Page excerpt.
These artists have created new space in and around the object, which itself exhibits new kinds of surface; they exploit the peculiarities of the human optical system itself, instead of that system's record of the world outside; they use randomness, indeterminacy, exact repetition and self-perpetuating diversity as expressive means; they divide a surface into minute autonomous particles and render infinitesimal differences as active contrasts. While neither mathematical nor scientific, they borrow the material (not the method) of mathematics and science and set them up as "found objects" in contexts of their own making. There are aspects of nature as viewed by artists in our time, just as artists of other times have had their visions of it. One may quote Andre Maurois quoting Gide to describe Balzac: "The true formula of all art is 'God proposes and man disposes'. Nature supplies the materials, the artist shapes them."

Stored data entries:
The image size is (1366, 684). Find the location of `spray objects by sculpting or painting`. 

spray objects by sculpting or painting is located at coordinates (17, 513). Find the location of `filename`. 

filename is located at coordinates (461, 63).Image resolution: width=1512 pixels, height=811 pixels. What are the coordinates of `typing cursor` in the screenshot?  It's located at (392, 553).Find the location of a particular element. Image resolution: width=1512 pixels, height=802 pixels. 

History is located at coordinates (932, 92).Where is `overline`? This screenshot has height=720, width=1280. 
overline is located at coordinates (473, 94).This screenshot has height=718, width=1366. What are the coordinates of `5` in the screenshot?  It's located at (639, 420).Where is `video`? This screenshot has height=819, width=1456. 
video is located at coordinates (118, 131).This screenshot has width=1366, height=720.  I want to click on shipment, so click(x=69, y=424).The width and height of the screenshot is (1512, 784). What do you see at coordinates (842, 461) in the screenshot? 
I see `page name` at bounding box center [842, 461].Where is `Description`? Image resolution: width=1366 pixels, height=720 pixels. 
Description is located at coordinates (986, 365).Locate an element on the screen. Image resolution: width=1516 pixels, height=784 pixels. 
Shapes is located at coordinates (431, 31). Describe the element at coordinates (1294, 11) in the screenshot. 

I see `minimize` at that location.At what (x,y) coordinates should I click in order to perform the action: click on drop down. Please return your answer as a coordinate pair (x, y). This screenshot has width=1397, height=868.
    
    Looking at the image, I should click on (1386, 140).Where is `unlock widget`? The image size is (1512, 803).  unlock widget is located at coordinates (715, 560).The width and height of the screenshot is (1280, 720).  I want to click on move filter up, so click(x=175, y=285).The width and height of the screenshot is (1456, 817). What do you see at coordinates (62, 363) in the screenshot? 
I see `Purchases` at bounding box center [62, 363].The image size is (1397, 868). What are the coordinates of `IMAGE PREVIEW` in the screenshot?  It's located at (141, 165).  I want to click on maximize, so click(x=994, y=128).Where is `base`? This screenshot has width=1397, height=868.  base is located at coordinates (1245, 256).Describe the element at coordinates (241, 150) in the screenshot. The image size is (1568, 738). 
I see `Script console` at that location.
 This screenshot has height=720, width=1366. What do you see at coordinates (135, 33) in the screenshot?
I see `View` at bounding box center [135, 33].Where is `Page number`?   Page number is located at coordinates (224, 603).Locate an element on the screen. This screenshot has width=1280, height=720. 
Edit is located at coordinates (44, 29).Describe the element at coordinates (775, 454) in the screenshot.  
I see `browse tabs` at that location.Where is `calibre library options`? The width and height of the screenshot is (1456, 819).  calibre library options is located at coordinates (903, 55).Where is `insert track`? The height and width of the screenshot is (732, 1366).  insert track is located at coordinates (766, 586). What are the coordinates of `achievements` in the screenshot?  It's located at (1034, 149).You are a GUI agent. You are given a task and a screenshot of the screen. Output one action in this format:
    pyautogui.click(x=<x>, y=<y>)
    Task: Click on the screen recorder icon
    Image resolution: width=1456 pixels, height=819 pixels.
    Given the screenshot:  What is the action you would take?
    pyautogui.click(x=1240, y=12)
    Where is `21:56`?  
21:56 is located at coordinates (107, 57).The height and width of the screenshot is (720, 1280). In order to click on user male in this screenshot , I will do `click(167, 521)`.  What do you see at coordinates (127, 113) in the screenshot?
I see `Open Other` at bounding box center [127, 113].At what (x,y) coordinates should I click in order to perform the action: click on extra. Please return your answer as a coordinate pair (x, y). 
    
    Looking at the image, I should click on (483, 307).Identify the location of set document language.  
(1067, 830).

Exercise prompt.
Write out the full passage about artists using the material of mathematics and science, word for word.

Solution to this exercise.
These artists have created new space in and around the object, which itself exhibits new kinds of surface; they exploit the peculiarities of the human optical system itself, instead of that system's record of the world outside; they use randomness, indeterminacy, exact repetition and self-perpetuating diversity as expressive means; they divide a surface into minute autonomous particles and render infinitesimal differences as active contrasts. While neither mathematical nor scientific, they borrow the material (not the method) of mathematics and science and set them up as "found objects" in contexts of their own making. There are aspects of nature as viewed by artists in our time, just as artists of other times have had their visions of it. One may quote Andre Maurois quoting Gide to describe Balzac: "The true formula of all art is 'God proposes and man disposes'. Nature supplies the materials, the artist shapes them."